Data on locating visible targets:
########

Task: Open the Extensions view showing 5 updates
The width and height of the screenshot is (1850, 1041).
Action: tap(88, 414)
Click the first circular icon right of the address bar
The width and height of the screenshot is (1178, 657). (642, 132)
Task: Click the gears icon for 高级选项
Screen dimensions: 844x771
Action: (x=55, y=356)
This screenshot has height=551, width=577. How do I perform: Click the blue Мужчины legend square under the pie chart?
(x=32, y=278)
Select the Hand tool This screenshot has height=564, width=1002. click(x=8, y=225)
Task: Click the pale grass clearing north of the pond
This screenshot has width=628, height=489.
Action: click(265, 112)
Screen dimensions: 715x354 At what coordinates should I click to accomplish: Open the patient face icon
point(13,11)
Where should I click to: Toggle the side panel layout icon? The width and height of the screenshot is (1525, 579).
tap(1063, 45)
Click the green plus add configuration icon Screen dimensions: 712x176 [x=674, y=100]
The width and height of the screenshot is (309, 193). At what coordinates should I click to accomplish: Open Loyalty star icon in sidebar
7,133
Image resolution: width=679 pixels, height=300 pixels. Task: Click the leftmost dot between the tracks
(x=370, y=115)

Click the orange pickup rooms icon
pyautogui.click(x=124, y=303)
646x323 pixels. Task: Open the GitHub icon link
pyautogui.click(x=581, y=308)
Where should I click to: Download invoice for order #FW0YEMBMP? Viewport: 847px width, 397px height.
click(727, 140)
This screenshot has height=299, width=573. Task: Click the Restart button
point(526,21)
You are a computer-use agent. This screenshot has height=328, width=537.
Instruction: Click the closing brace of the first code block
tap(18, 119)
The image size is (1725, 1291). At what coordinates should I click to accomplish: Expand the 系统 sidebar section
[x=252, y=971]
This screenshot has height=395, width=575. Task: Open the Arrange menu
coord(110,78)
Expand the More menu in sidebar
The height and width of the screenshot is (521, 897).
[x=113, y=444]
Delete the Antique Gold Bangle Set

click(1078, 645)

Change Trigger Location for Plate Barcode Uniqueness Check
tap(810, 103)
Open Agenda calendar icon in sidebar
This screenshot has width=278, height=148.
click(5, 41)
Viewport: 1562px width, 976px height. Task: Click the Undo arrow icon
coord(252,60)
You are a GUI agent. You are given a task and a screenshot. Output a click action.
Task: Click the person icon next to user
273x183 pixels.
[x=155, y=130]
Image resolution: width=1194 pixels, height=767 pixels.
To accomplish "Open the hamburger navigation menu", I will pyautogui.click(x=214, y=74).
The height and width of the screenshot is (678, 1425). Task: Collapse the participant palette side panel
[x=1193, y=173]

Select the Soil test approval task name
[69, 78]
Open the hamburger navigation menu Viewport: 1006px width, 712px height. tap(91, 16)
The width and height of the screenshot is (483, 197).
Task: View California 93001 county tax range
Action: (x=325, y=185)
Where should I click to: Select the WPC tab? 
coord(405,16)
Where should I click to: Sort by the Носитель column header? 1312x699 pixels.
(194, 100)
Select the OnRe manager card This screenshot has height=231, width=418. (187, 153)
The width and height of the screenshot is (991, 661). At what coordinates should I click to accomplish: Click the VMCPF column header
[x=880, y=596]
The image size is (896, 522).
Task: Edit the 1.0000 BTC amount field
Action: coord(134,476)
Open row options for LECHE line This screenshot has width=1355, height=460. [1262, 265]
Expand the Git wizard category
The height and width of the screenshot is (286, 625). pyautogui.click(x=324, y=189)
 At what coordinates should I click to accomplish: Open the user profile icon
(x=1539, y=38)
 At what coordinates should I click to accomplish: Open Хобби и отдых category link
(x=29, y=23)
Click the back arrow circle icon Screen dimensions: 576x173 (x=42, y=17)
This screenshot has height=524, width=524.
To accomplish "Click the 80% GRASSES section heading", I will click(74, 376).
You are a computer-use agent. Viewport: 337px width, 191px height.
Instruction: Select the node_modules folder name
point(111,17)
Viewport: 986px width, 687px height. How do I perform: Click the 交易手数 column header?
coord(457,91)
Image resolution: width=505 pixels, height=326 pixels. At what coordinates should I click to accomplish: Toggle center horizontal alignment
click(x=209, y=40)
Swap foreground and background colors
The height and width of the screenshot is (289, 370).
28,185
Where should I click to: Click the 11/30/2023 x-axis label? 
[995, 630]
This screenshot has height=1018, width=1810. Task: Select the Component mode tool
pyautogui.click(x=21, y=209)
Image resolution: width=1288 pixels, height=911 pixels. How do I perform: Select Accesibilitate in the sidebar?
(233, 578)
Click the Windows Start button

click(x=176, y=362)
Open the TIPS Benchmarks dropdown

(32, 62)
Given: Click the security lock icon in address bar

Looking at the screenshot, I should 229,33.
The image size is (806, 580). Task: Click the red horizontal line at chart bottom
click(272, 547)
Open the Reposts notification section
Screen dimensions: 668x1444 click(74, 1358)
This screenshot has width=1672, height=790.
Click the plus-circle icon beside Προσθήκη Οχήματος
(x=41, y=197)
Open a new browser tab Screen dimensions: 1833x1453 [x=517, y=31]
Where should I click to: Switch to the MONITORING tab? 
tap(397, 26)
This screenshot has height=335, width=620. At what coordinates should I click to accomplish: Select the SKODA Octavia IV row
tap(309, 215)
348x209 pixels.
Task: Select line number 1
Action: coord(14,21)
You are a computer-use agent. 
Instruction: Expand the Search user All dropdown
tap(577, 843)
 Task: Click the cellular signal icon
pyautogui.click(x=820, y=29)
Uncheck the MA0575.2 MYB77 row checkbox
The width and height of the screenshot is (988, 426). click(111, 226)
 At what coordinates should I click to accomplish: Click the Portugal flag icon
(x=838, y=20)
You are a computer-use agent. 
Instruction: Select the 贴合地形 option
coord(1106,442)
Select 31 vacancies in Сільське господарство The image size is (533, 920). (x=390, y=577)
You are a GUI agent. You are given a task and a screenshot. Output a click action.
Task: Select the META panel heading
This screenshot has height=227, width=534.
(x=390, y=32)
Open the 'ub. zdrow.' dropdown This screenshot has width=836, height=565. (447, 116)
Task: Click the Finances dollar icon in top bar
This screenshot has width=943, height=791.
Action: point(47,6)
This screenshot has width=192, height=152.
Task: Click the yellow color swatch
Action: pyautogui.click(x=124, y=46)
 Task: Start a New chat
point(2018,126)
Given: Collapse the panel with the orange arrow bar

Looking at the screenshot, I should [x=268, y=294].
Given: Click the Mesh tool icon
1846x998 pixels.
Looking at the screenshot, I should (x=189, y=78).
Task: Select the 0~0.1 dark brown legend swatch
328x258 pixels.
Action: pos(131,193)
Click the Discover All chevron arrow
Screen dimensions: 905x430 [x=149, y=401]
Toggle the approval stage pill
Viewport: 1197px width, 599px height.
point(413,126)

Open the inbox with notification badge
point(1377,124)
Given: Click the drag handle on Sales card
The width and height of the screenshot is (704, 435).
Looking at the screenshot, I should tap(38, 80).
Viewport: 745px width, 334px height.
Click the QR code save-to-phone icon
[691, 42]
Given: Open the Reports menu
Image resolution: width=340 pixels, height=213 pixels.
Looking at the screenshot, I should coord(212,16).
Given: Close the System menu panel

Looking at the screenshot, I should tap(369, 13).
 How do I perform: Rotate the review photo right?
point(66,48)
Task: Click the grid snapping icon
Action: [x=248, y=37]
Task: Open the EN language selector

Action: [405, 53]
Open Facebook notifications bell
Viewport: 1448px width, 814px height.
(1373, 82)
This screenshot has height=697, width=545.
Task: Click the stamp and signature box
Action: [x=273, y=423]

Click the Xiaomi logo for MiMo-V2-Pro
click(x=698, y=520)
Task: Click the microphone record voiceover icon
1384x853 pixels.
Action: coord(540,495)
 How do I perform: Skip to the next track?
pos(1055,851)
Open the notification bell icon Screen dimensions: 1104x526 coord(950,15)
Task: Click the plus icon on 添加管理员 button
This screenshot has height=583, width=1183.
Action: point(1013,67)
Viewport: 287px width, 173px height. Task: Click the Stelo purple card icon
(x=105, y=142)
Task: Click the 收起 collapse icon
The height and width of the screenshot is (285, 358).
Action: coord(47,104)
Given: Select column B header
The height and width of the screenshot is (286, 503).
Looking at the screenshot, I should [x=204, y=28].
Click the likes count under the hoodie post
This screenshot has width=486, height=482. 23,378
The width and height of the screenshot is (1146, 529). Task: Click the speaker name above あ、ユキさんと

########

● **Exercise goal**
Rewrite the items as a numbered list without blank lines, starting at the line with "Given: Open the Reports menu" and continuing through the last line of the items.

● **Finished answer**
1. Given: Open the Reports menu
2. Image resolution: width=340 pixels, height=213 pixels.
3. Looking at the screenshot, I should coord(212,16).
4. Given: Close the System menu panel
5. Looking at the screenshot, I should tap(369, 13).
6.  How do I perform: Rotate the review photo right?
7. point(66,48)
8. Task: Click the grid snapping icon
9. Action: [x=248, y=37]
10. Task: Open the EN language selector
11. Action: [405, 53]
12. Open Facebook notifications bell
13. Viewport: 1448px width, 814px height.
14. (1373, 82)
15. This screenshot has height=697, width=545.
16. Task: Click the stamp and signature box
17. Action: [x=273, y=423]
18. Click the Xiaomi logo for MiMo-V2-Pro
19. click(x=698, y=520)
20. Task: Click the microphone record voiceover icon
21. 1384x853 pixels.
22. Action: coord(540,495)
23.  How do I perform: Skip to the next track?
24. pos(1055,851)
25. Open the notification bell icon Screen dimensions: 1104x526 coord(950,15)
26. Task: Click the plus icon on 添加管理员 button
27. This screenshot has height=583, width=1183.
28. Action: point(1013,67)
29. Viewport: 287px width, 173px height. Task: Click the Stelo purple card icon
30. (x=105, y=142)
31. Task: Click the 收起 collapse icon
32. The height and width of the screenshot is (285, 358).
33. Action: coord(47,104)
34. Given: Select column B header
35. The height and width of the screenshot is (286, 503).
36. Looking at the screenshot, I should [x=204, y=28].
37. Click the likes count under the hoodie post
38. This screenshot has width=486, height=482. 23,378
39. The width and height of the screenshot is (1146, 529). Task: Click the speaker name above あ、ユキさんと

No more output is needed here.